*** Opening Reading text ***

Posted on Categories Discover Magazine
The content you see on the internet is increasingly becoming tailored to you: Music based on your favorite jams, shopping suggestions corresponding to your recent purchases, and television shows similar to your most beloved episodes.
These “similarity searches” drive custom content, and they’re pretty tricky to do correctly and quickly.
I Know This Song
That is, for computers at least. Fruit flies, on the other hand, seem to be pretty good at them. A new study in the journal Science takes a look at how fruit flies quickly and efficiently sort out and identify different smells. Their neural architecture is so well-designed in fact, that it could hold the key to more effective similarity searches.
For brains, especially human brains, this kind of recognition isn’t too difficult, according to Saket Navlakha, assistant professor in Salk’s Integrative Biology Laboratory and lead author of the new paper. Many animals perform similarity searches all the time.
“For example, you might see someone and be like, ‘That guy reminds me of my uncle.’ Or you might hear a song and be like, ‘That band sounds like Nirvana.’ Or you might smell a perfume and be like, ‘That smell reminds me of an orange,’” Navlakha explains.
He says in each of these instances we’re comparing new stimuli to an existing database of information stored in our brains. It would be much the same with animals in the wild — seeing a red berry may trigger a similarity search to other red berries to indicate that it might be poisonous. “It’s quite a general problem faced by many species,” says Navlakha.
Fly On The Wall
The problem of categorizing and understanding new information is a little trickier for computers — you’ve likely received an automated suggestion for a movie or product that seemed way off base.
That’s because when most computers analyze data to categorize items, they pare down the information to work more efficiently. Computers assign a kind of digital shorthand, called a “hash,” to each item. From there, hashes are compared and matched with other, similar hashes, a process known as called locality-sensitive hashing. The simplified hashes make searching through thousands, if not millions, of other items faster and easier.

*** Closing Reading text ***
*** Opening Information ***

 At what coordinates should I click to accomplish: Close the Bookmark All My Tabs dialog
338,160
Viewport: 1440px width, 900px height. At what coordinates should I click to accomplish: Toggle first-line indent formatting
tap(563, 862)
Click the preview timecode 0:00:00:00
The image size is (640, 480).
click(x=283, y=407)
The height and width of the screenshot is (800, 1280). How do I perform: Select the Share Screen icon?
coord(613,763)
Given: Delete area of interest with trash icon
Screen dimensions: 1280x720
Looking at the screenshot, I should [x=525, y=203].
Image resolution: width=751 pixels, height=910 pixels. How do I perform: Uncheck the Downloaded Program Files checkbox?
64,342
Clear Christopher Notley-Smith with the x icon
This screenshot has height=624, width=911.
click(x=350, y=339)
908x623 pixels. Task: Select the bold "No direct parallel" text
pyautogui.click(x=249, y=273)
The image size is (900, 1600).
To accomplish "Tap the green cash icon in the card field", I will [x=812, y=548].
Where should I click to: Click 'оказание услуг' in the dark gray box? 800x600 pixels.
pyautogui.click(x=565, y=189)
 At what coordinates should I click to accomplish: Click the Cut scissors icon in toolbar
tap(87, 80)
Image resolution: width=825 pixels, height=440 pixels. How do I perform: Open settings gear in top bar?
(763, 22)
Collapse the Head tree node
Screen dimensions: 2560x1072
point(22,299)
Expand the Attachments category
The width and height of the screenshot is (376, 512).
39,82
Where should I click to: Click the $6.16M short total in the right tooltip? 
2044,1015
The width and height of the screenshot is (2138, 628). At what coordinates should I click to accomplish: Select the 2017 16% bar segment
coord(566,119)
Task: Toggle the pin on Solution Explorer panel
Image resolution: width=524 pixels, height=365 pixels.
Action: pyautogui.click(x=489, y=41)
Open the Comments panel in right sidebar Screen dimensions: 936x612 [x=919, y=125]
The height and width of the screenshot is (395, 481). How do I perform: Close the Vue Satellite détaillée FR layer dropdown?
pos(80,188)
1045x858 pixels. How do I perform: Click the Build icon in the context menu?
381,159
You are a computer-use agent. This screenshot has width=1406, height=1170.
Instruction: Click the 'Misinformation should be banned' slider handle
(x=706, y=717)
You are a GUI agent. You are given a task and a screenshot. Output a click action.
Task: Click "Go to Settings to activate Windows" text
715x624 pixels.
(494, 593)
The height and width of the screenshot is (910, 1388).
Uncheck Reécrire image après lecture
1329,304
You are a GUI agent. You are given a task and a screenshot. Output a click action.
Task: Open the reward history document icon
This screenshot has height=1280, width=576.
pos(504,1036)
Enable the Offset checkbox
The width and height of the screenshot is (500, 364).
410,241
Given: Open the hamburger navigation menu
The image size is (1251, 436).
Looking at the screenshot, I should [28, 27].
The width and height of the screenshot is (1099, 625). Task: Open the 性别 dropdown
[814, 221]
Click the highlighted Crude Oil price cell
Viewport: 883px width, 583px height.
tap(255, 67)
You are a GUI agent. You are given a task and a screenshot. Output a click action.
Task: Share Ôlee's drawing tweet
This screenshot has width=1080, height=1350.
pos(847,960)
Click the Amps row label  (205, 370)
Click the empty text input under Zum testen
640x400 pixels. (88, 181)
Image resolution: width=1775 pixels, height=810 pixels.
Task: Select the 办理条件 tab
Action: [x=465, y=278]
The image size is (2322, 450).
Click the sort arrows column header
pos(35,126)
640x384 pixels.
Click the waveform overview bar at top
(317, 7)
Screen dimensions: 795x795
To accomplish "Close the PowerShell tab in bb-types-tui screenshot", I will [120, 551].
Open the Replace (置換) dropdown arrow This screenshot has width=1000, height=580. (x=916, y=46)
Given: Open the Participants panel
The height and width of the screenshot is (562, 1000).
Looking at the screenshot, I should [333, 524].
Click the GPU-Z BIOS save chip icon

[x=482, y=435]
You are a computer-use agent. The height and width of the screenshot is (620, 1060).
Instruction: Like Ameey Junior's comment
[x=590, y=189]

*** Closing Information ***

Required action A >> Reproduce the part of the fruit fly article that opens with the words containing "Posted on Categories" and closes with "correctly and quickly.", substituting "customized" for "tailored".
Required action B >> Resume the fruit fly article after its last sentence, keeping its tone and subject.

Task answer A >>
Posted on Categories Discover Magazine
The content you see on the internet is increasingly becoming customized to you: Music based on your favorite jams, shopping suggestions corresponding to your recent purchases, and television shows similar to your most beloved episodes.
These “similarity searches” drive custom content, and they’re pretty tricky to do correctly and quickly.

Task answer B >>
Fruit flies, however, have a mechanism in their brains that performs similarity searches in a very different way. Specifically, they expand the stimuli information, as opposed to compressing and simplifying it.
When fruit flies first sense an odor, 50 neurons fire in a combination unique to that smell. But instead of simplifying that information as computer programs would, the flies’ brains then send that information to a total of 2,000 neurons. With more neurons in play, the fly’s brain is able to give each smell a more unique label, meaning that it’s easier to categorize.
The flies then pare this information down to the top five percent or so of neural signals, effectively sorting out only the most salient information. This creates a pattern similar to a digital hash that the fly can then use to identify scents and respond accordingly.
When Navlakha and his team applied the flies’ process to three standard datasets used to test search algorithms, they found that the fly-inspired method improved the algorithms’ performance. He and his research collaborators believe the flies’ method of expanding data could improve the performance of digital similarity searches in the future.
The research team also believes this study is among the first to find concrete parallels between brain function and digital information processing. And Navlakha is hopeful that other animal brains may help improve technology in the future.
“Animal models play a critical role in this research, as many of the core algorithms used are believed to be shared across species. It’s still the early days though, and lots of excitement awaits,” he says.